**Aim of the exercise:**
Begin at the line that contains "Instruction: Select the" and reproduce it along with every line after it to the end of the listing; skip any pictures.
- - - -
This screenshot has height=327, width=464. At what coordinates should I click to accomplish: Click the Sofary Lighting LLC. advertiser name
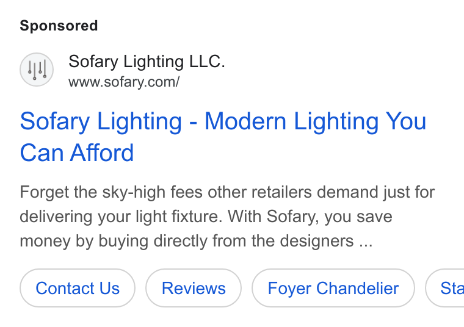coord(147,62)

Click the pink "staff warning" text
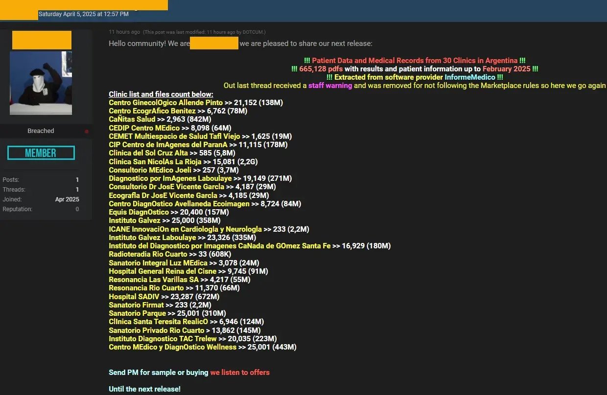tap(330, 86)
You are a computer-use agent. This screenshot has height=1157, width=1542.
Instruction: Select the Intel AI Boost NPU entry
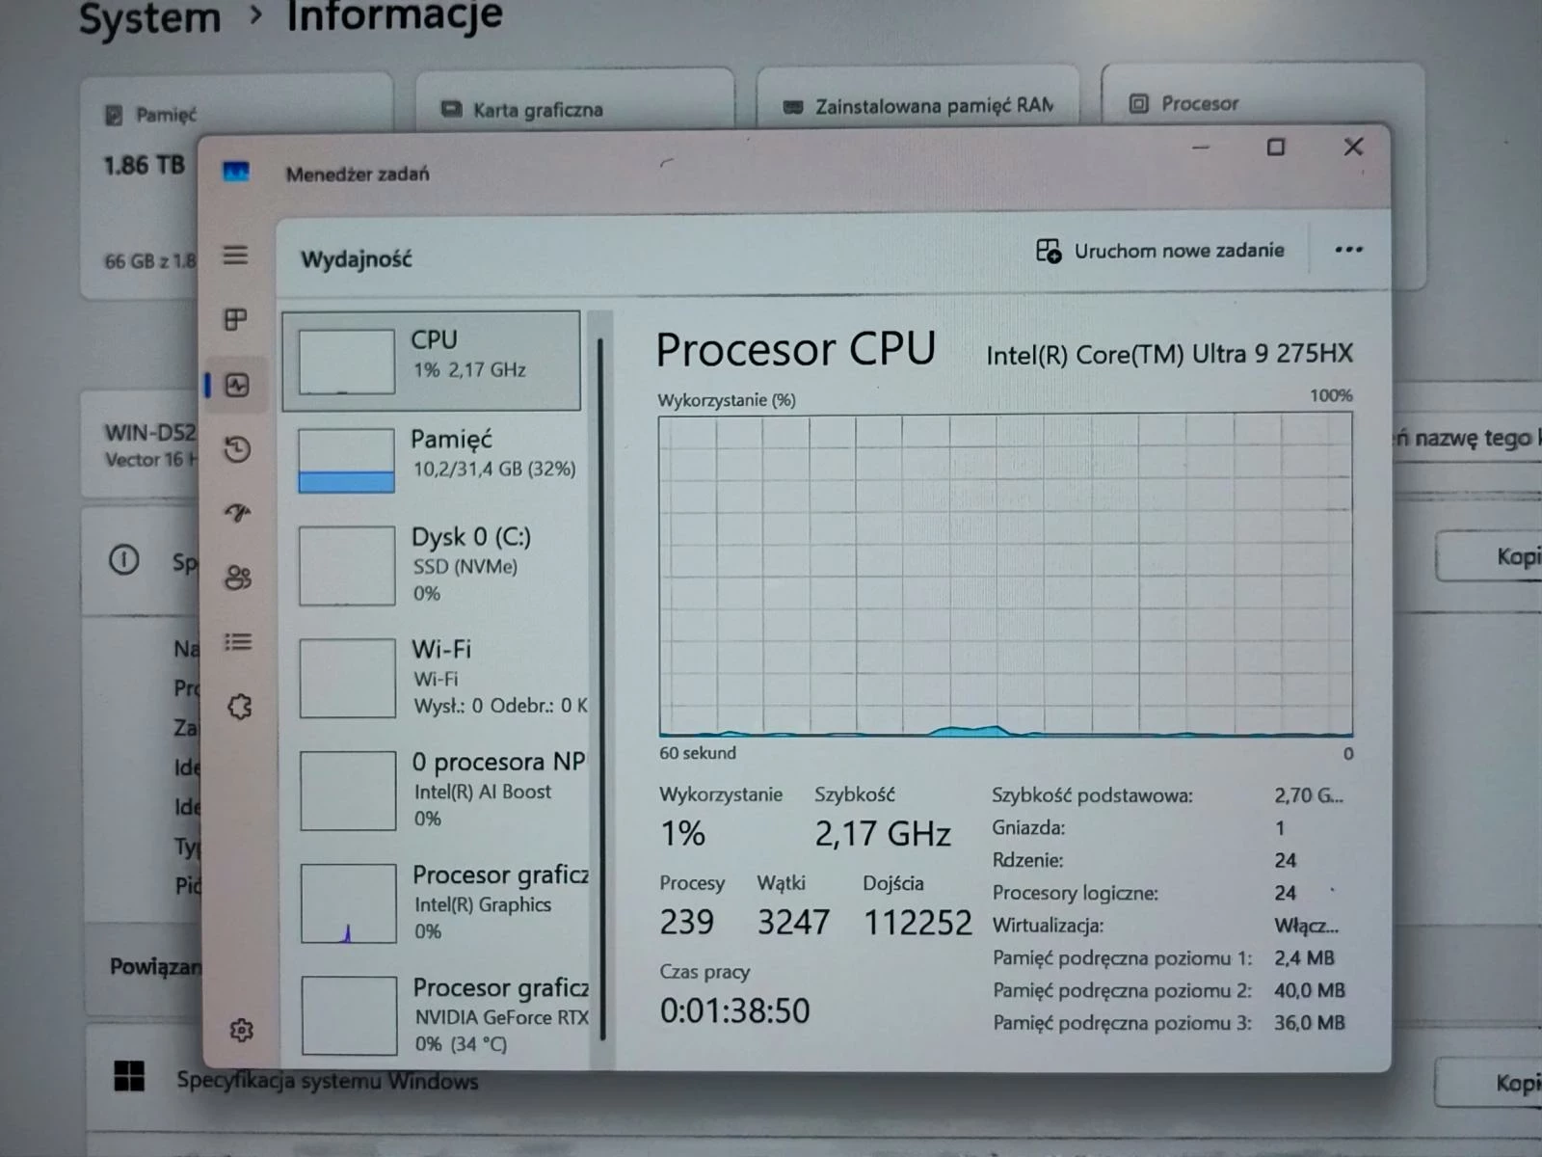(x=439, y=790)
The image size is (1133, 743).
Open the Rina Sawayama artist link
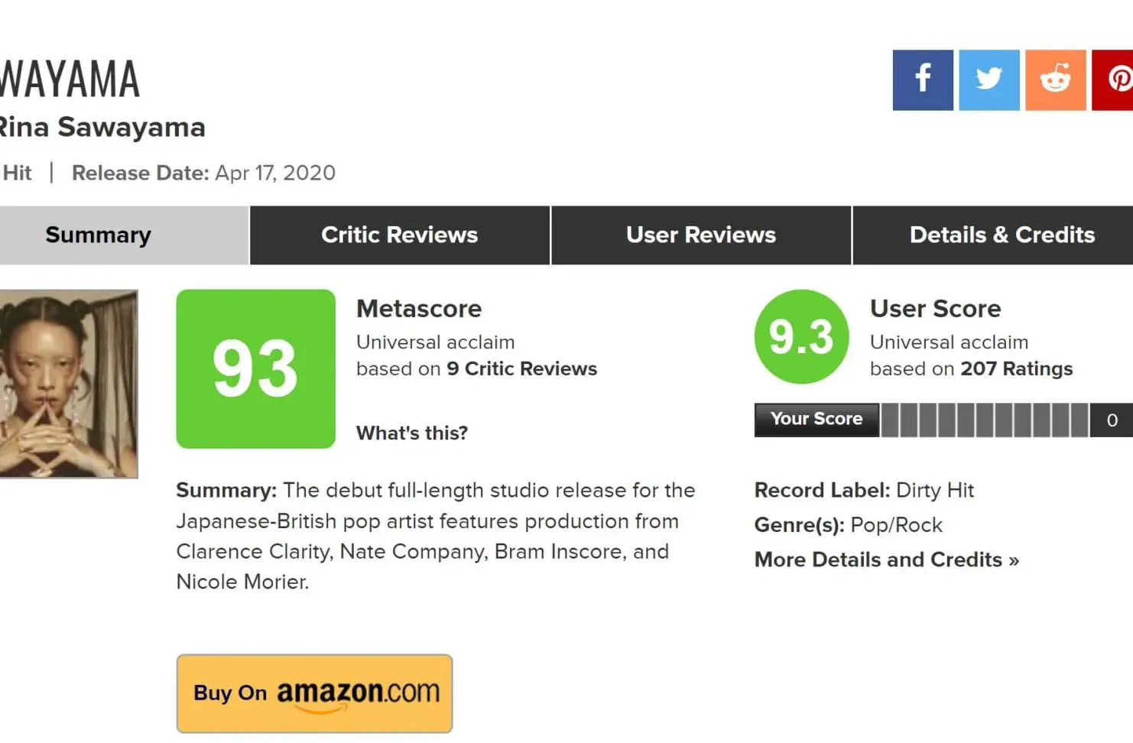click(x=102, y=127)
- - - -
**Solution for this task:**
Instruction: Select the Intel AI Boost NPU entry
(x=439, y=790)
The image size is (1133, 743).
Open the Rina Sawayama artist link
click(x=102, y=127)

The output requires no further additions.